> _Article_:
Les théologiennes féministes joignent à la signification générale du
terme féminisme-égalité de tous les êtres-leur ferme croyance que la
réciprocité
« est le type de relation dont Jésus a donné l’exemple
»
. Ces scientifiques sont des femmes pour qui la Bible revêt une
autorité divine et pour qui seule l’interprétation humaine les femmes.
Elles suggèrent d’adopter des expressions génériques comme « tous les gens
», « des êtres humains », « les personnes ». Elizabeth S. Fiorenza donne
l’exemple du mot « homme » ajouté par des scripteurs postérieurs, puisqu’il
ne figure pas dans le texte original. « Il rendra à chaque homme selon ses
œuvres » se lirait plutôt « Il rendra à chacun selon ses œuvres. » La
critique féministe prend l’allure d’une voie d’interprétation qui offre des
possibilités de changement.

> _Jeu de données_:
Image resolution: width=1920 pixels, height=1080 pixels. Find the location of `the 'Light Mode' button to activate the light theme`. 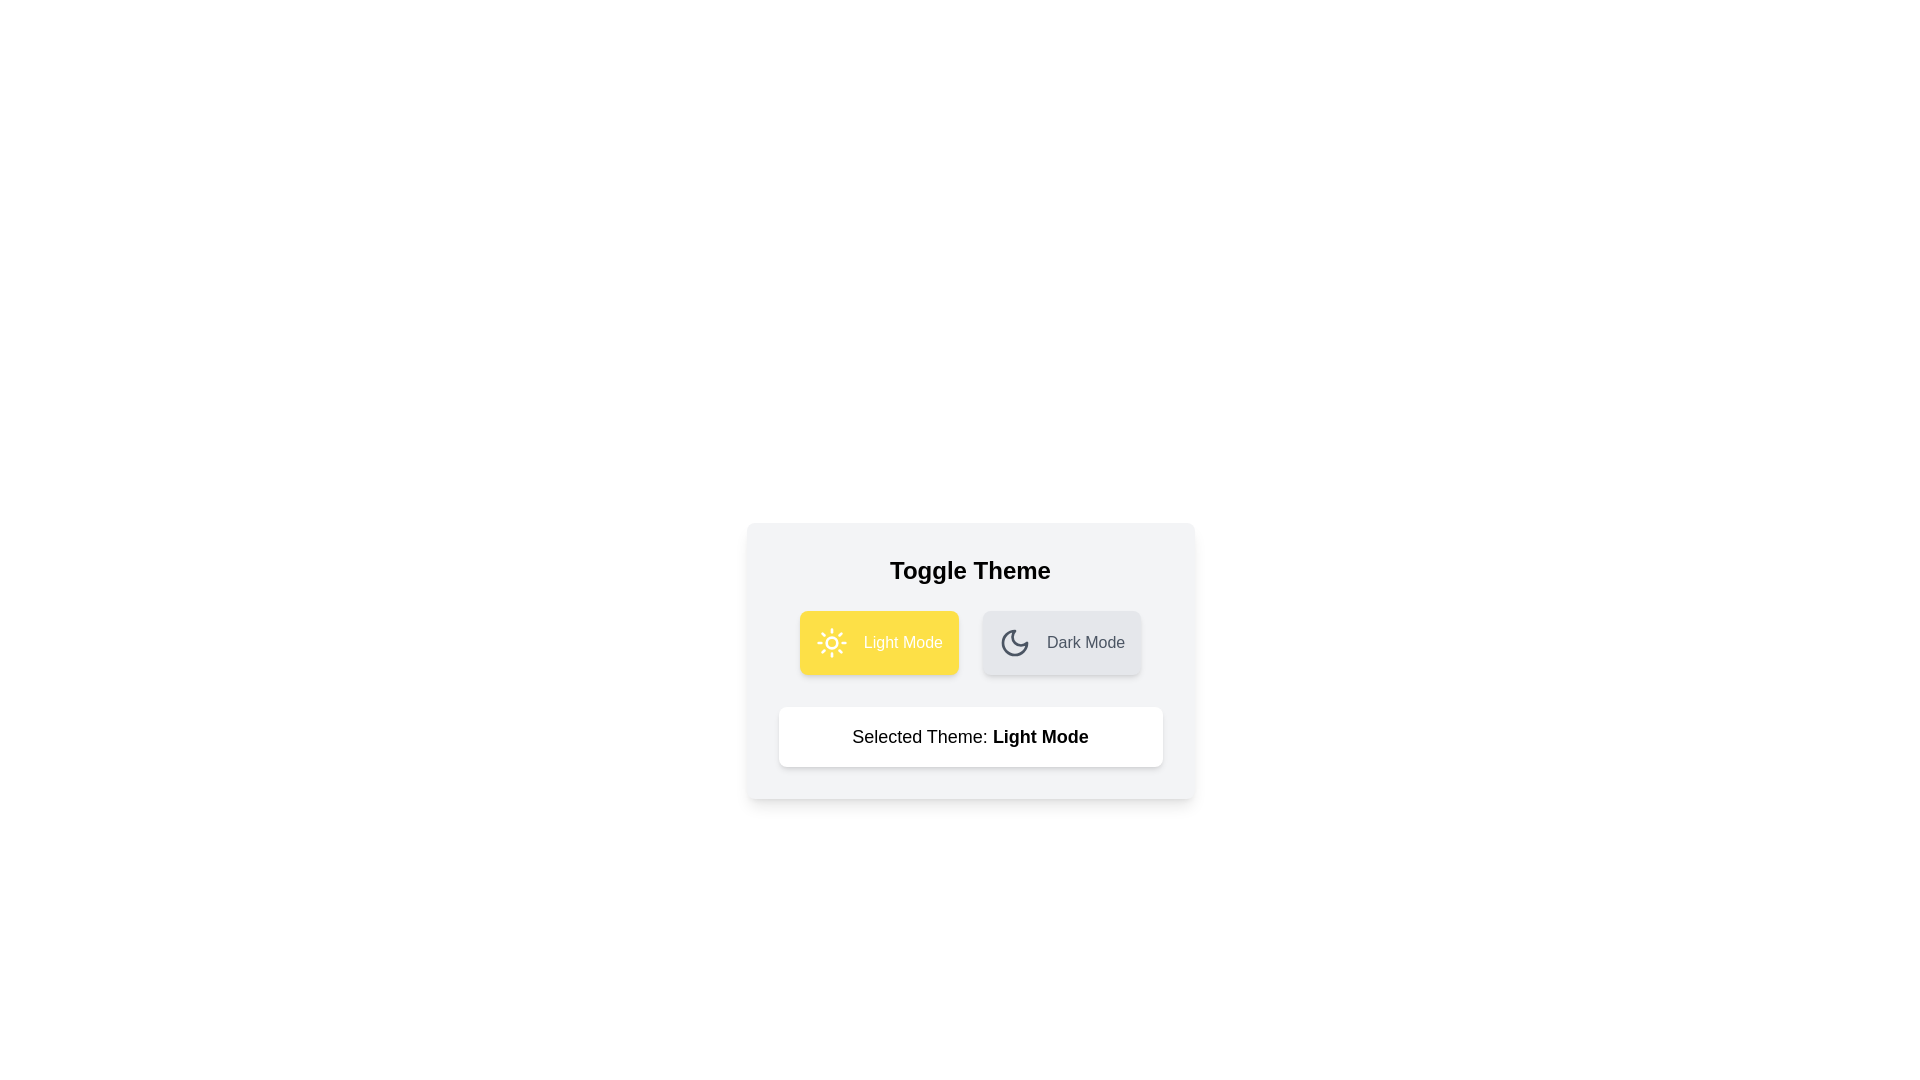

> _Objectif_: Reproduisez intégralement le texte sur les théologiennes féministes, sans y changer un seul caractère.

> _Réponse attendue_:
Les théologiennes féministes joignent à la signification générale du
terme féminisme-égalité de tous les êtres-leur ferme croyance que la
réciprocité
« est le type de relation dont Jésus a donné l’exemple
»
. Ces scientifiques sont des femmes pour qui la Bible revêt une
autorité divine et pour qui seule l’interprétation humaine les femmes.
Elles suggèrent d’adopter des expressions génériques comme « tous les gens
», « des êtres humains », « les personnes ». Elizabeth S. Fiorenza donne
l’exemple du mot « homme » ajouté par des scripteurs postérieurs, puisqu’il
ne figure pas dans le texte original. « Il rendra à chaque homme selon ses
œuvres » se lirait plutôt « Il rendra à chacun selon ses œuvres. » La
critique féministe prend l’allure d’une voie d’interprétation qui offre des
possibilités de changement.